• _AIM_: List every line in the material below that contains the word "Relations", copying each such line in full.

• _Data for locating visible targets_:
------------------------------------------------------------
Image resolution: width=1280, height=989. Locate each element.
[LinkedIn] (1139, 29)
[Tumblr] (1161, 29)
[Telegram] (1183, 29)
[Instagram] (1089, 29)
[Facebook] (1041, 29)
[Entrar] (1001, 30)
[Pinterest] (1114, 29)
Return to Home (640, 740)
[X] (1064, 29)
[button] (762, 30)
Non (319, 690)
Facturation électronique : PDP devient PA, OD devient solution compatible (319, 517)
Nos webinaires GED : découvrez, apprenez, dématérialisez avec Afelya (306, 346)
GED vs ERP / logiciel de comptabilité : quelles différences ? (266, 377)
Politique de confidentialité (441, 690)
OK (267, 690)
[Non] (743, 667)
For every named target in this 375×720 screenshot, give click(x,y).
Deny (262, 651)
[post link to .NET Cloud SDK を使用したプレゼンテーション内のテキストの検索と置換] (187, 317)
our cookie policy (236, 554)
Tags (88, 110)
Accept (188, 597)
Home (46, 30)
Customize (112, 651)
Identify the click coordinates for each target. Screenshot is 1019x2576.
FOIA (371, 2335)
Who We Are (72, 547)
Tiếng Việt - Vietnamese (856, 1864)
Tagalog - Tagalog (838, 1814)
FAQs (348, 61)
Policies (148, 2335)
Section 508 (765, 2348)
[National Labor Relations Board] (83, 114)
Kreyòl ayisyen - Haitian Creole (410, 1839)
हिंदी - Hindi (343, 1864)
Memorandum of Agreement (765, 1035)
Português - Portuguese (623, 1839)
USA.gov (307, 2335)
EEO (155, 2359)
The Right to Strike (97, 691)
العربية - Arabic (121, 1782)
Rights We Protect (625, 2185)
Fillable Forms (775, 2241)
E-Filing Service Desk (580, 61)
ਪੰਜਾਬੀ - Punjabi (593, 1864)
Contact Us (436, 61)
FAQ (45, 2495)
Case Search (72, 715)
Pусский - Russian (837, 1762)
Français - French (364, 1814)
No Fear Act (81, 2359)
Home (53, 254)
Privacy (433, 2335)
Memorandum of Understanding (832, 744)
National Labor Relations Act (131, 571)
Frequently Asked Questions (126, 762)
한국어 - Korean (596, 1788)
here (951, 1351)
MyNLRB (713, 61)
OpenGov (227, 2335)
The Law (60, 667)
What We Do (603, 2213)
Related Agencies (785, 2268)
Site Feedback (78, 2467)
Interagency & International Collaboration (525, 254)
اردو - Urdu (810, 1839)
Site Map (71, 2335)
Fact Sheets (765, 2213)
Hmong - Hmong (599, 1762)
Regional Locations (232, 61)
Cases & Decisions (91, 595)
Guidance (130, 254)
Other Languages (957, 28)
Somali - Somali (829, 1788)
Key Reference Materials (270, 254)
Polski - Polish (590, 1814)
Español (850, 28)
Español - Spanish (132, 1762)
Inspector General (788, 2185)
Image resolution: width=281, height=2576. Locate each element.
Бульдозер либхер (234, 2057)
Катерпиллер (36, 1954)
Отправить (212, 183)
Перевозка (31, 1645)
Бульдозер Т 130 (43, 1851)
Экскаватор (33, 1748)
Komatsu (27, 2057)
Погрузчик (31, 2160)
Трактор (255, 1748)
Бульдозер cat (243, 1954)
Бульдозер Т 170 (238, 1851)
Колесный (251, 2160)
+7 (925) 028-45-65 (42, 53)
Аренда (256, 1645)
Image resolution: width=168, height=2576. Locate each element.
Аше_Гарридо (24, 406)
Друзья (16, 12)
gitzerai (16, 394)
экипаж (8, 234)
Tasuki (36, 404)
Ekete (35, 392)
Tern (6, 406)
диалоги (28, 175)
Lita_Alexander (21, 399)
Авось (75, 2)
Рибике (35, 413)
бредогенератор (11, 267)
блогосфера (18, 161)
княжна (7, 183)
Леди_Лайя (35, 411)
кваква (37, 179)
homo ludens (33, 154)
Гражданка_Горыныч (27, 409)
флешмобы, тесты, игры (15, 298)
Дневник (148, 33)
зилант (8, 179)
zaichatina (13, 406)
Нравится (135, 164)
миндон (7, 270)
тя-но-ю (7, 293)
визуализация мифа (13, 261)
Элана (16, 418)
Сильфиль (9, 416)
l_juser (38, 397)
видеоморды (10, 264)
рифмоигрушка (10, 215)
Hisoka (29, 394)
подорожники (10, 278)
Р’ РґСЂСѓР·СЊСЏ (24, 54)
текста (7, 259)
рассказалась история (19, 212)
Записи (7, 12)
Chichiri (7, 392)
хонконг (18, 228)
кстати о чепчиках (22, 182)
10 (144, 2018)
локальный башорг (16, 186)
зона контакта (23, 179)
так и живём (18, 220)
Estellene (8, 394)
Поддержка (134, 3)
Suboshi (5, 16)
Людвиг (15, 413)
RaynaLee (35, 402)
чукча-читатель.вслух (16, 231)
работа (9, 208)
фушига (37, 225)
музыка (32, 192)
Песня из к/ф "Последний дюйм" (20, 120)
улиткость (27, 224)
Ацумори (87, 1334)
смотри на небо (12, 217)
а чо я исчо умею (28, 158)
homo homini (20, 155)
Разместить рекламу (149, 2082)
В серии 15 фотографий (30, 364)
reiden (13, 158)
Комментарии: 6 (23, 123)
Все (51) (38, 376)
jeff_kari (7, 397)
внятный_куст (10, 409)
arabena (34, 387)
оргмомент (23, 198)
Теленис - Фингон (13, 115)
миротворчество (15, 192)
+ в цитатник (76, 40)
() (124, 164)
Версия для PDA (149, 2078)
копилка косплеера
------------------------------------------------------------
• _SOLUTION TO THE EXERCISE_:
[National Labor Relations Board] (83, 114)
National Labor Relations Act (131, 571)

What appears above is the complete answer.